Three sixpenny leaves of stale bread.
One pound of fresh butter.
Four eggs.
One bunch of pot-herbs, parsley, thyme, and little onions.
Two bunches of sweet marjoram.
Two bunches of sweet basil.
Two nutmegs,
Half an ounce of cloves,
A quarter of an ounce of mace. pounded fine.
A quarter of an ounce of mace.
A table-spoonful of salt.
A table-spoonful of pepper

Skewers, tape, neeble, and coarse thread will be wanted.

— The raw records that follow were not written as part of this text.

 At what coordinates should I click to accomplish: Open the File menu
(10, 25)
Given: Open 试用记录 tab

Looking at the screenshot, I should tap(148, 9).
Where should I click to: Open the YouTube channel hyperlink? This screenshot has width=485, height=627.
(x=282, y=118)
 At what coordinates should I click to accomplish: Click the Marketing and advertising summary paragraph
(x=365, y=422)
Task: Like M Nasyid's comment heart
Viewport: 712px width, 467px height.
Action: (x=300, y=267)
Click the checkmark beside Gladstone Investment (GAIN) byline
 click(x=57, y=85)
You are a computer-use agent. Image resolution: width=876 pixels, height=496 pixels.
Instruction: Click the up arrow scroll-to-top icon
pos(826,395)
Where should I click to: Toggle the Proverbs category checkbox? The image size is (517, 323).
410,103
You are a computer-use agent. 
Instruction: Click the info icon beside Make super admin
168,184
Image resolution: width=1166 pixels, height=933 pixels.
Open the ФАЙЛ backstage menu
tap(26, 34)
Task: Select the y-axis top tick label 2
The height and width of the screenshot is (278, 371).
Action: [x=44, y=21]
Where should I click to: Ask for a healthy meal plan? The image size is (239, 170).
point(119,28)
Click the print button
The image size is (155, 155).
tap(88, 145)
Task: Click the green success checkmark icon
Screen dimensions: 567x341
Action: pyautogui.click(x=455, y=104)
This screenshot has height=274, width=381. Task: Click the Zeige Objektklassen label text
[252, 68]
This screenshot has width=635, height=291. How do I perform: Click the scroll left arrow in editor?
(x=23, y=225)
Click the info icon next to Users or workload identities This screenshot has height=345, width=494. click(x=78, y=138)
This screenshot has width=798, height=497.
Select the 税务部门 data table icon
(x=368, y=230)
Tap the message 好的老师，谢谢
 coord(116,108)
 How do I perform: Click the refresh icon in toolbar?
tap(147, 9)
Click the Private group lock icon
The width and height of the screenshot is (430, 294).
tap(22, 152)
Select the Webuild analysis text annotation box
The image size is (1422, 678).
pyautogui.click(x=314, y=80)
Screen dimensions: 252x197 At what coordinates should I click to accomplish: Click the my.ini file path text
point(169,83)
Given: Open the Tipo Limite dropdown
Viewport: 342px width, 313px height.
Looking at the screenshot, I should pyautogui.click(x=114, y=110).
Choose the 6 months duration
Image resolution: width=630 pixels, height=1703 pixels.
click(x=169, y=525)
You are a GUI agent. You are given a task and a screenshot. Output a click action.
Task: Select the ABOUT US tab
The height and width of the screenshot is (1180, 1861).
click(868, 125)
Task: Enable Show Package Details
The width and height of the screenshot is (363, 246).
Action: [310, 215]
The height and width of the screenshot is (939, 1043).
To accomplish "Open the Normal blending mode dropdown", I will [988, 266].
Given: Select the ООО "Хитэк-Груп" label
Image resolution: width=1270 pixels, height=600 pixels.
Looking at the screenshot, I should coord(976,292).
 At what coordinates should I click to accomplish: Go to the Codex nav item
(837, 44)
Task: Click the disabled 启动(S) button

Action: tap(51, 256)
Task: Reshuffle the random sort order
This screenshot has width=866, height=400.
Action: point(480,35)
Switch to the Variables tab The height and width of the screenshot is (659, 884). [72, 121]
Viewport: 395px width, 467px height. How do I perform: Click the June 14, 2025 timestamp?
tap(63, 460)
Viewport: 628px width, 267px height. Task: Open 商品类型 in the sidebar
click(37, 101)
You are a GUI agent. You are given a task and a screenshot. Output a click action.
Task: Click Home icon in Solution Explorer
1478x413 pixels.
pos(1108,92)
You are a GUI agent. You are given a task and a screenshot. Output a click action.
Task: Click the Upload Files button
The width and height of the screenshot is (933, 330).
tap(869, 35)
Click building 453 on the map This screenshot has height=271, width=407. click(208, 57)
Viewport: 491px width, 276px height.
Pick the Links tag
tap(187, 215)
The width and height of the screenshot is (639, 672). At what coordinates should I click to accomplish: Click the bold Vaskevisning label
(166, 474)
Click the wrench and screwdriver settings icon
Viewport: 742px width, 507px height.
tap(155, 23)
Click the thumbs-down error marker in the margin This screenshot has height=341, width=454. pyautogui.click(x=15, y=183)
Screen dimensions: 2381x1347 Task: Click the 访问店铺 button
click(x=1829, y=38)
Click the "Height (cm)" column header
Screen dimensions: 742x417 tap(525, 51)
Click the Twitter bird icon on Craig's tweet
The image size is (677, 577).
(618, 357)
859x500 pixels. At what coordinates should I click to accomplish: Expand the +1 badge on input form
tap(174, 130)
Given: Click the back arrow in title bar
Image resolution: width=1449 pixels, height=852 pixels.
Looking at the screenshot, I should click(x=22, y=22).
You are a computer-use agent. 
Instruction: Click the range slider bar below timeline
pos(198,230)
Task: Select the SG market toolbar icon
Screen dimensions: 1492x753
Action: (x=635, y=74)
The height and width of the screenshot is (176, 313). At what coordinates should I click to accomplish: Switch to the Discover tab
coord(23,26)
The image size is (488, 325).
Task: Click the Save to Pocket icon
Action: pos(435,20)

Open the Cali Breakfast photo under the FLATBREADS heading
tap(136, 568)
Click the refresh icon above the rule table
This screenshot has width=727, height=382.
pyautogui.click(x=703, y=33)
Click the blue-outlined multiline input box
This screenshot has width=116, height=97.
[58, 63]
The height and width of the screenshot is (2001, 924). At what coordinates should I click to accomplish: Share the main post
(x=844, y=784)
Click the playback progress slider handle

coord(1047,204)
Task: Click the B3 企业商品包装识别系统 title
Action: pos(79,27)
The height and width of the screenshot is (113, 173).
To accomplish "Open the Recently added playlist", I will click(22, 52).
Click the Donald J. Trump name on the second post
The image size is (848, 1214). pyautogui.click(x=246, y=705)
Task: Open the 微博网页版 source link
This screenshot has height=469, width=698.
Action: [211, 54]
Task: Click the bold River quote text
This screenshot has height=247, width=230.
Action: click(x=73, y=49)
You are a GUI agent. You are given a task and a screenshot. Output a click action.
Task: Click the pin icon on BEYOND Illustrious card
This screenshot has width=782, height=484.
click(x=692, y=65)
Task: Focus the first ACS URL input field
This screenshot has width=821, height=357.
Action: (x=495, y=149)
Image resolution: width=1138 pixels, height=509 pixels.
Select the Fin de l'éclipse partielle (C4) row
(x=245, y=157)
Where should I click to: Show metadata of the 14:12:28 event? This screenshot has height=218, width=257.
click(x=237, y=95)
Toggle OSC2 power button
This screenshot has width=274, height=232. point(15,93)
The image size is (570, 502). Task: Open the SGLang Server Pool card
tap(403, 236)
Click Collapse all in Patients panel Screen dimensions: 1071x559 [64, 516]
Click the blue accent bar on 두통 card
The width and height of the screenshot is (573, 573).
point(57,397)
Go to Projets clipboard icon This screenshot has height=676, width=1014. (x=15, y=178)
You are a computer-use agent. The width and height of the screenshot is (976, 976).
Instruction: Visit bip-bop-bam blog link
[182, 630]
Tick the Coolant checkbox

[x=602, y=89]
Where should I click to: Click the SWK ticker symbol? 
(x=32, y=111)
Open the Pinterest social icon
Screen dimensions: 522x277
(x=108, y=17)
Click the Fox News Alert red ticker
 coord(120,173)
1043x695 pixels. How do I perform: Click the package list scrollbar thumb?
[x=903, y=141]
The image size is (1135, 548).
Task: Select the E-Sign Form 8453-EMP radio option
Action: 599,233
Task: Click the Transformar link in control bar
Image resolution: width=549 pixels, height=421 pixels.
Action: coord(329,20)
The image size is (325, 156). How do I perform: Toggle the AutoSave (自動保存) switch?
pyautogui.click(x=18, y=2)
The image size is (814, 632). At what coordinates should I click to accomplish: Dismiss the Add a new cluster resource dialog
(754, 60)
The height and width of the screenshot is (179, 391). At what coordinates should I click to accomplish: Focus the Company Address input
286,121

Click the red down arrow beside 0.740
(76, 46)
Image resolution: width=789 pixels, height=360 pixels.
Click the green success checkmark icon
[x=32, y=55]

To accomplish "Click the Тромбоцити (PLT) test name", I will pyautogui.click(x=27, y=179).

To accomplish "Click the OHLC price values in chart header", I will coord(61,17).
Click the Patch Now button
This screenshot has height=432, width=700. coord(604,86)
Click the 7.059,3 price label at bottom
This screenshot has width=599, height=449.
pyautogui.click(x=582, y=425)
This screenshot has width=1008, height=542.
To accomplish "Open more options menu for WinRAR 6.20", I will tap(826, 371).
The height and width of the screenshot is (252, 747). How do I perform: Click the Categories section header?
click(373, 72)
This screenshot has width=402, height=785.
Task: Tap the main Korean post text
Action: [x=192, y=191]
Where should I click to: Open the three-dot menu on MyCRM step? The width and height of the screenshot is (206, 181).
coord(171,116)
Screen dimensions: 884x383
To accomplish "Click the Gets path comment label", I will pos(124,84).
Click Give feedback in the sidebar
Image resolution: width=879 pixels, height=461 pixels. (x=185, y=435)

Grate the bread, and put the crusts in water to soften. Then break them up small into the pan of crumbled bread. Cut up a pound of butter in the pan of bread. Rub the herbs to powder and have two table-spoonfuls of sweet-majoram and two of sweet basil, or more of each, if the turkey is very large. Chop the pot-herbs, and pound the spice. Then add the salt and pepper, and mix all the ingredients well together. Beat slightly four eggs, and mix them with the seasoning and bread crumbs.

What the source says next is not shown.